→ **What the task asks**
Repeat nothing but the lines below running from the one containing "You are a computer-use" to the one containing "Instruction: Click the user account avatar". Keep both end lines.

→ **Information provided**
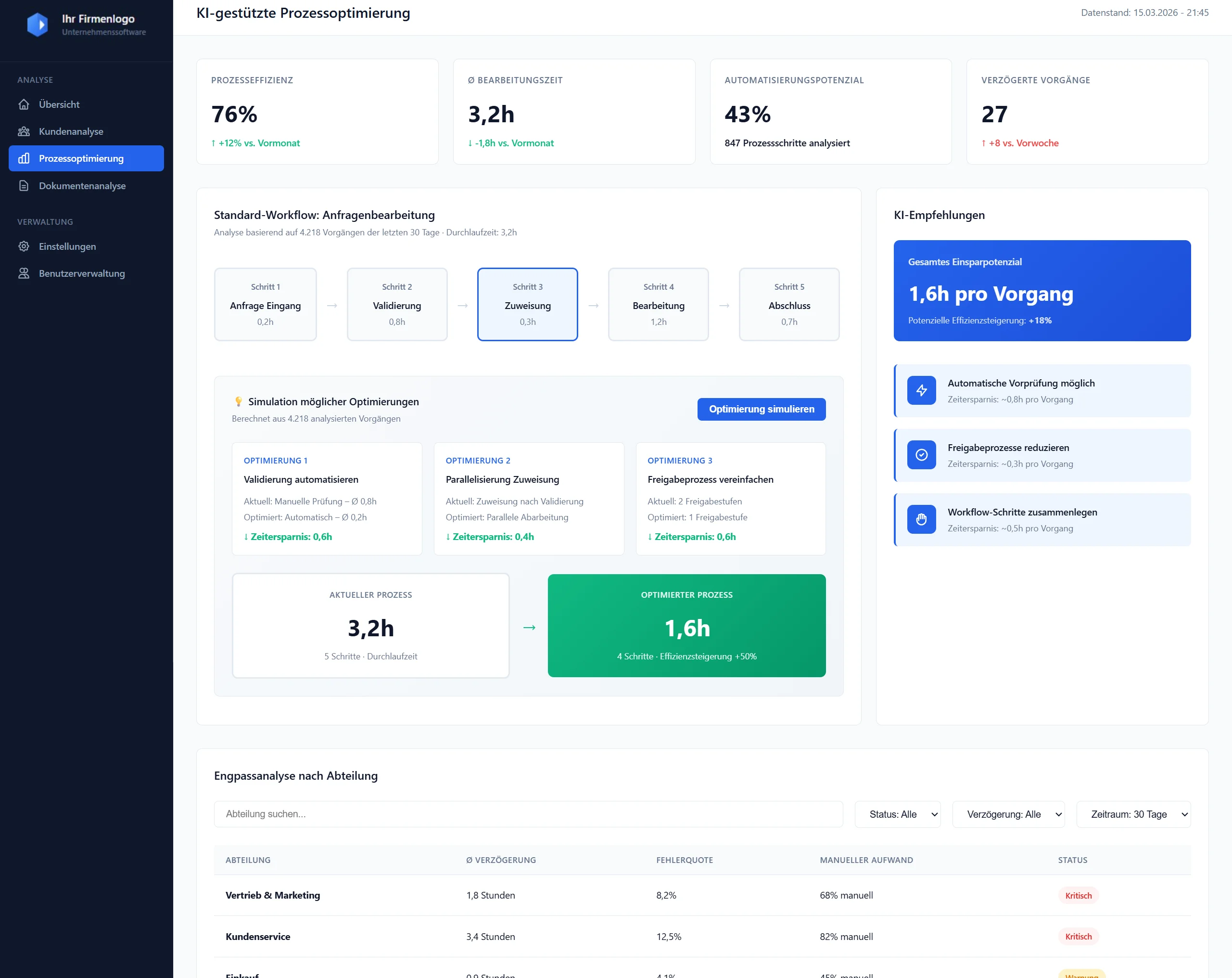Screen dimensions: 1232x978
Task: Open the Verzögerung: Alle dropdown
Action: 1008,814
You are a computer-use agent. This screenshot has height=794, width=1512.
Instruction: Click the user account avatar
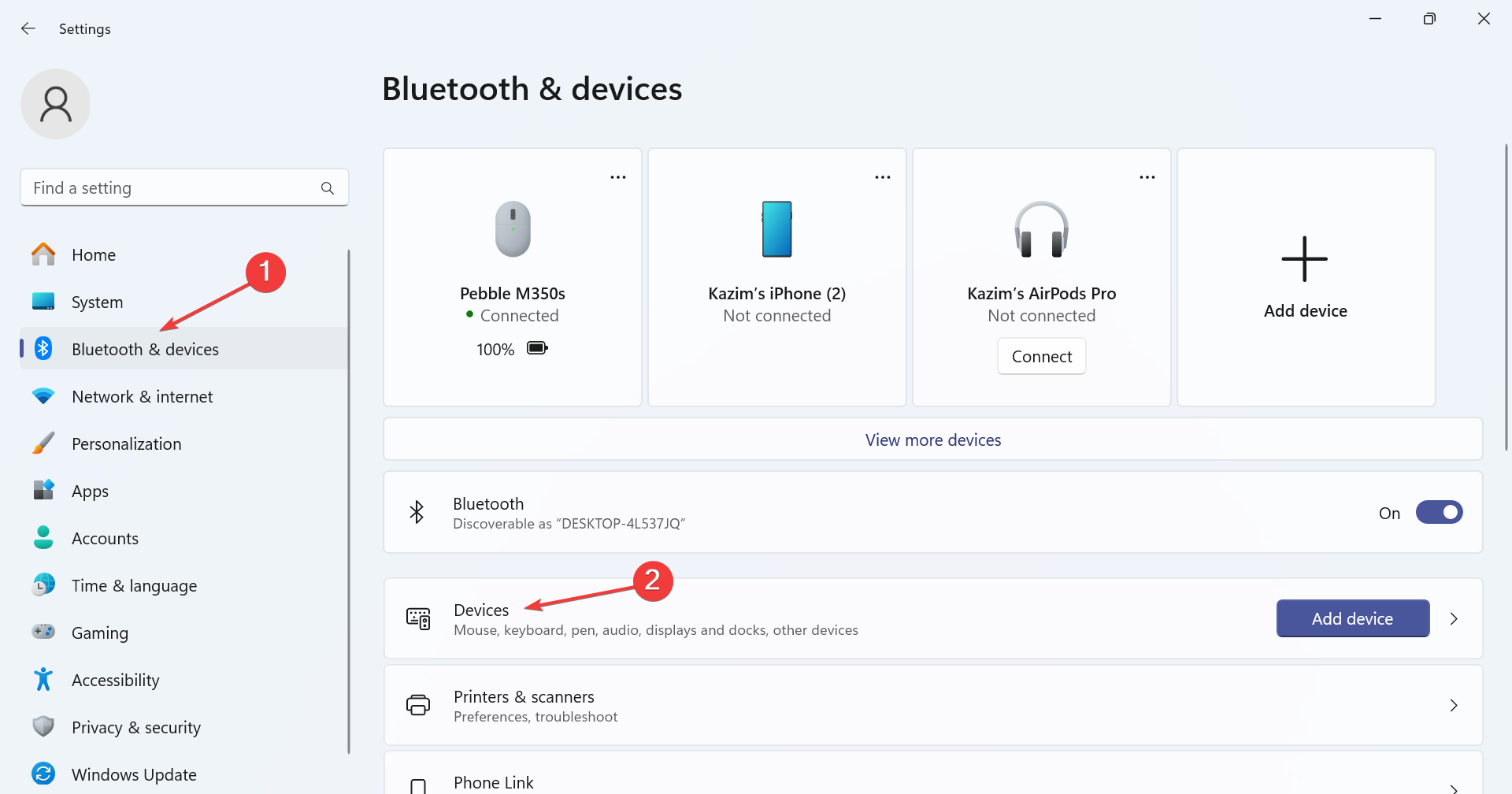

...

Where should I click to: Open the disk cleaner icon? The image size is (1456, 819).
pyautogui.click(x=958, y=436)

→ **Output**
You are a computer-use agent. This screenshot has height=794, width=1512.
Instruction: Click the user account avatar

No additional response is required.